The Lanes of Limerick

Two lassies in a car, lost in the lanes of Limerick, looking for an abbey. Murroe, is it? Hopelessly lost among the lanes they saw a farmer in his field and stopped to ask his help. ‘We’re lost,’ they said. It was that hopeless definition on their situation. The end of the world: How would they ever find themselves again?

The farmer looked at them and straightaway changed their outlook on life. Ah sure, you’re not lost, he said. Sure, you are only looking for somewhere. Not only was this a soothing balm to troubled souls, it was a redefinition of their situation. No longer were they stuck in a negative. They were actively in pursuit of the positive.

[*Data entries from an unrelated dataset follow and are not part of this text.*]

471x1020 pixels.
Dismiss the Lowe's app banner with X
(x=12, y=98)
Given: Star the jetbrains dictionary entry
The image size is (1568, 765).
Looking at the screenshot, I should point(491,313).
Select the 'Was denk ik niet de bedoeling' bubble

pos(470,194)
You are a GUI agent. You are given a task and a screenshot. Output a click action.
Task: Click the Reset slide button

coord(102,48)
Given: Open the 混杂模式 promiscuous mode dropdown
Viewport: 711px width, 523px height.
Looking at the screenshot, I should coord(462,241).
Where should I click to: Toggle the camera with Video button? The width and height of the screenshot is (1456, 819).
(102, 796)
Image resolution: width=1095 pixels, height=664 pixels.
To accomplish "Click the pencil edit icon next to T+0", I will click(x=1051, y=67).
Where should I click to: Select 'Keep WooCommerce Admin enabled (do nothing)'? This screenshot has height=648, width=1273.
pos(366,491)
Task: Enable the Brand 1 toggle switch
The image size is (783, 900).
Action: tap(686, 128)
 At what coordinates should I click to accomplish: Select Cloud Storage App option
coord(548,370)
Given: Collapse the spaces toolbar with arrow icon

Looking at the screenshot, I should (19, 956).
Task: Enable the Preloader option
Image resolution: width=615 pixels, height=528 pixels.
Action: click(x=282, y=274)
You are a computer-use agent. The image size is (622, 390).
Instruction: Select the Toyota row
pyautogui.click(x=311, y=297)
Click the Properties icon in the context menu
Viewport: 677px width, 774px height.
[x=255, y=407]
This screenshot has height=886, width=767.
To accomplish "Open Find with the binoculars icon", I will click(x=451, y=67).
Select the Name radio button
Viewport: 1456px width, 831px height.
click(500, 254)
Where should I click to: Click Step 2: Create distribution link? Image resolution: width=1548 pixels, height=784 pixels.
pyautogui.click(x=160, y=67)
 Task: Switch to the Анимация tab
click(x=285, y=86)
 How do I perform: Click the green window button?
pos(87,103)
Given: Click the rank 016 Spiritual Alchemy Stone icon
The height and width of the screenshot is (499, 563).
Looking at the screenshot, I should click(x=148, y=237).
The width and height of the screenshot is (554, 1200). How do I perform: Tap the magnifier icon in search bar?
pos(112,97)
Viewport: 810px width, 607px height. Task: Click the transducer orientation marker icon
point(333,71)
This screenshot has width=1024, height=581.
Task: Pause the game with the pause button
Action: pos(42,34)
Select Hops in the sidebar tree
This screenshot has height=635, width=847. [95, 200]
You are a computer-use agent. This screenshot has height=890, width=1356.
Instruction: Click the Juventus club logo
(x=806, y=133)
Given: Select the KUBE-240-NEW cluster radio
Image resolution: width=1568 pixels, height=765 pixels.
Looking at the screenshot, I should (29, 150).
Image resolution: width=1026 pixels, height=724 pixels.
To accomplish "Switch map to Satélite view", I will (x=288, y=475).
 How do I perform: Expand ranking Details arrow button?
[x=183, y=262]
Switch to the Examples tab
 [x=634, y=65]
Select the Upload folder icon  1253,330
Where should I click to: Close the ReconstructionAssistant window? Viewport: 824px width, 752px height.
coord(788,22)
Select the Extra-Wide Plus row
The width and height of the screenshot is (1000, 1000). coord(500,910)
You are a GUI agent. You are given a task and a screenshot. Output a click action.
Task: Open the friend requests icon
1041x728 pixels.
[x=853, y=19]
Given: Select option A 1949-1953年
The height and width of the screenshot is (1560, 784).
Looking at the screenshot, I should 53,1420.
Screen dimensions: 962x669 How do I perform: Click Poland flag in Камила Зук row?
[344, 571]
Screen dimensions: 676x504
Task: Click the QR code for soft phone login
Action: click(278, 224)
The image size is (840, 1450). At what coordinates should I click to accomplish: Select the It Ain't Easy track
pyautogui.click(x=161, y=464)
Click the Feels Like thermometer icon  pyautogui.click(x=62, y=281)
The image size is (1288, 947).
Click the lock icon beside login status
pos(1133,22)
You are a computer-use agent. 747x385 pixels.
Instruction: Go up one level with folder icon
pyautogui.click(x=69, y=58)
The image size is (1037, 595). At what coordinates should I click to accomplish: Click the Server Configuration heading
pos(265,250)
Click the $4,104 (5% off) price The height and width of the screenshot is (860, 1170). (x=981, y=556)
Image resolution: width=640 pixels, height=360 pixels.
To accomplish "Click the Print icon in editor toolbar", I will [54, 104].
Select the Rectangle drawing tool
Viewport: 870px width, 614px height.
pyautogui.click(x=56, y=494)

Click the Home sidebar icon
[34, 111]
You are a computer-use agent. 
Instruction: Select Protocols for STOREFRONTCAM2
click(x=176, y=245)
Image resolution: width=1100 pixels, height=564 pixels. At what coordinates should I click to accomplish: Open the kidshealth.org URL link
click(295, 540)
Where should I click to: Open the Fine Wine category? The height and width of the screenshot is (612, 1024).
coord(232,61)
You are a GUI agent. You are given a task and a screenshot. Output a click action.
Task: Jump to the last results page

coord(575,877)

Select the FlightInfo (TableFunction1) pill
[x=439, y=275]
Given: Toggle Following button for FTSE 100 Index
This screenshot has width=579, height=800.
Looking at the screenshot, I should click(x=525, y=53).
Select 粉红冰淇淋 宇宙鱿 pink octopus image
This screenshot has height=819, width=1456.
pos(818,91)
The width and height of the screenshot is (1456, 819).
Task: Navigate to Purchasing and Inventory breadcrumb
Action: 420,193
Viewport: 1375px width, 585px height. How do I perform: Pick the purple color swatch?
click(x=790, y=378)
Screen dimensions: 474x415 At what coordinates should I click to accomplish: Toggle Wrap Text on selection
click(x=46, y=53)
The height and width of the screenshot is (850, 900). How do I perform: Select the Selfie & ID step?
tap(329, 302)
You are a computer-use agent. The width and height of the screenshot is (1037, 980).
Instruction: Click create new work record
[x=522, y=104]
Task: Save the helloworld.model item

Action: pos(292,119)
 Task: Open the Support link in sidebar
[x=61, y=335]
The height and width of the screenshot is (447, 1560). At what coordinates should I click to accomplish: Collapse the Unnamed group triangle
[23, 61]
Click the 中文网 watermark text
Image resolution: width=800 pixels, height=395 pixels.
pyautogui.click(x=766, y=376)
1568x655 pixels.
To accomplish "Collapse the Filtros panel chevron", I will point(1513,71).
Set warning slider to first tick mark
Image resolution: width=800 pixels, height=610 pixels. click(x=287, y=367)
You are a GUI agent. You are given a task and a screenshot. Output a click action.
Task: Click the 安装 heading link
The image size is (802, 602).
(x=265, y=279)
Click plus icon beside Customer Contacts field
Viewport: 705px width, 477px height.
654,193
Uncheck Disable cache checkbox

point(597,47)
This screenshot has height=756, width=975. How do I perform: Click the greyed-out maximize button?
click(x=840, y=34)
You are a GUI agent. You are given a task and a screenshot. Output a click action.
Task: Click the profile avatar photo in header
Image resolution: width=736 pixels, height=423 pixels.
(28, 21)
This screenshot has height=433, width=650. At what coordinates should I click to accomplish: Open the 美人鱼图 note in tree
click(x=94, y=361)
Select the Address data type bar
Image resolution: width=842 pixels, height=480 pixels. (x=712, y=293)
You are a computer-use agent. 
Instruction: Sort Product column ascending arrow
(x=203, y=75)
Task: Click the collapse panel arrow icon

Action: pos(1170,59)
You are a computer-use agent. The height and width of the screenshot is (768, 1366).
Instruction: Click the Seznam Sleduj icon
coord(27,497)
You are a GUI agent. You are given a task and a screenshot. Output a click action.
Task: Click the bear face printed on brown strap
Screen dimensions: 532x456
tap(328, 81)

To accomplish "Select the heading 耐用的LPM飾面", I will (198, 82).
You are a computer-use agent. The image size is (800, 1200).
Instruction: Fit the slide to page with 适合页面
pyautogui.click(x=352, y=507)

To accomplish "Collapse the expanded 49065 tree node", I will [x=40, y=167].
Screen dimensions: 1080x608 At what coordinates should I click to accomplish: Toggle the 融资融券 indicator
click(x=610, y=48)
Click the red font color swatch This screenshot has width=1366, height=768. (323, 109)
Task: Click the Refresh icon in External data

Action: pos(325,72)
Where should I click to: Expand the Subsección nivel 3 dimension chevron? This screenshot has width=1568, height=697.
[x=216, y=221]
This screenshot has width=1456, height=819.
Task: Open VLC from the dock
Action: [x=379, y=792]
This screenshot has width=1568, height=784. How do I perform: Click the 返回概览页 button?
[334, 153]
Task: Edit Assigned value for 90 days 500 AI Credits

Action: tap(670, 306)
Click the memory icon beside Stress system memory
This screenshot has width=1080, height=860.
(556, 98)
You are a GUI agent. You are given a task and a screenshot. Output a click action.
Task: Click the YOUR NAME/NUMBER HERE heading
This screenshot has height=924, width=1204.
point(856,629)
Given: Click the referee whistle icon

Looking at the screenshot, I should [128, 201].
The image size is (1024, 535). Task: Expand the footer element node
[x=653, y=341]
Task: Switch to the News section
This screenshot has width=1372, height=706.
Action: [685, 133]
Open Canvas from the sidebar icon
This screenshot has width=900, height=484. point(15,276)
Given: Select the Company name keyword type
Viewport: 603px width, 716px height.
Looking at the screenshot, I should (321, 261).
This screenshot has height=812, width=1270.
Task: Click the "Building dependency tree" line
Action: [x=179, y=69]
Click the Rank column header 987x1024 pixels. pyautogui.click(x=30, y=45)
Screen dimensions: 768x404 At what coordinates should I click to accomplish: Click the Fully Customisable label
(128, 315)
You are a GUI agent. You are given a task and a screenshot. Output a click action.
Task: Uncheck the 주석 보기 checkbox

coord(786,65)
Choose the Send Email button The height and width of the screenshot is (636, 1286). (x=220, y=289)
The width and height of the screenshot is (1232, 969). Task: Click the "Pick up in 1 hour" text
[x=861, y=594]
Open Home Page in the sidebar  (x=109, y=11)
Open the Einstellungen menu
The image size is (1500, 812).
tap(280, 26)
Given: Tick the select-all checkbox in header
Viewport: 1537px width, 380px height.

The two lassies had never been in those lanes before and hedgerows had hidden their highways from them. But the man in the field knew his land and he spent his life reading the sky and the wind and the weather. He knew that spring follows winter and that new life is sure to return. He was not one to put a negative spin on the turn of the world.

That encounter and the words that were exchanged have stayed with me. So often in life we shout out, ‘we’re lost!’ And we feel that way. Indeed we do. The game is up. Our dreams have died. We can see no way out of our troubles. We do not even know where to begin.

But the place to begin is with the truth and the real truth is not that you are lost, but that you are only looking for somewhere. If the truth is that you are lost then the game is up and your energy is spent. Your hope is gone. You are alone in the lanes of Limerick!

You need to hear another gospel. You need someone to approach and to tell you the real truth. That truth is that you are only looking for somewhere, and with help you will find it.

Heaven is the place we are looking for, the joy of life that we are made for. In recent times I have felt that the game was up for me. Suddenly and unexpectedly widowed, and now getting on in years and not as fit as I used to be. I am lost, I felt, knowing, even as I said it, that this won’t do.

Then I remembered my father and his simple love of every day he lived. After poverty and hardship and war, just being alive was all he needed. I remembered my mother and her great faith in God’s goodness. As her energy waned she adjusted through all the 94 years of her life. Each stage of life prepares us for the next one, she told me. I find this to be true. As some energy dwindles and disappears, we find new reasons and new purposes in old age, mostly to do with giving encouragement to others who still have the road to walk, and the lanes of Limerick to negotiate.

They might even feel, as we did, that they are lost, but that is not true. We are able to tell them that they are not lost at all.

Sure, they are only looking for somewhere.